Let’s face it – STEM education in Cambodia is terrible.
First, some statistics: Countries the world are ranked by PISA scores of 15-year-olds in math and science. Of 81 countries measured (Africa excluded), the average score is 472, while Cambodia scores 336 in math and 347 in science – in both cases dead last, far behind its nearest competitors Dominican Republic and Uzbekistan, respectively. Neighboring Vietnam comes in at 469 and 472, respectively.
PISA itself says:
Since a high ranking on PISA corresponds to economic success, researchers have concluded that PISA is one of the indicators of whether school systems are preparing students for the 21st-century global knowledge economy.
OECD, the organization behind PISA, has published a list of 10 steps that a country may take to improve their PISA scores. www.oecd.org/en/publications/pisa-2022-results-volume-i_53f23881-en.html. I won’t delve into these here. Rather I want to suggest another reason for Cambodia’s abysmal results.

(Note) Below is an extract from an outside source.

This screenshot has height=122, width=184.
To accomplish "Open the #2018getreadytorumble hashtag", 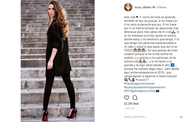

My two opening paragraphs show a vicious cycle between school STEM education and university STEM education. Students do poorly in school math, and they graduate, saying, “I hate math and can’t do math.” So they won’t go into math at university level. With no university math graduates to teach high school math, the quality of school teaching is reduced to cook-booking through a textbook and memorizing some definitions and formulas without understanding them.
Poor school education leads to poor higher education which then reinforces the weakness of school education.
This vicious cycle also applies to other quantitative-oriented subjects, like accounting and finance. If university graduates in finance do not even understand compound interest, who is going to teach it to high school students?
I saw a useful solution to this problem in the tiny African country of Lesotho. They imported dozens of American Peace Corps Volunteers to teach math and science. These were STEM graduates from American universities. By teaching real math and science to remote mountain schools, they partially broke the cycle. We had actually real math and science majors at the National University of Lesotho, and most of them went into teaching.
It’s pretty embarrassing to compare Cambodia with Lesotho.
It must be said that Cambodia’s PISA scores have improved. They had been even lower at the previous measurement. Private schools are advertising their STEM programs to attract more students, but many of those STEM programs are just sham window-dressing – buy some fancy lab equipment to show off but never use, or pretend that your students are winning international gold medals (kind of like all those beers). At least, there’s an attitude that it’s good to excel at STEM subjects. That attitude may foster greater interest and incentive in those subjects.
Cambodia must address this problem seriously. The country risks falling behind the rest of the world in science-based achievement. We live in the age of the ‘knowledge economy’. Cambodia must either keep up with this trend, or else be relegated to a producer of agricultural products and other commodities.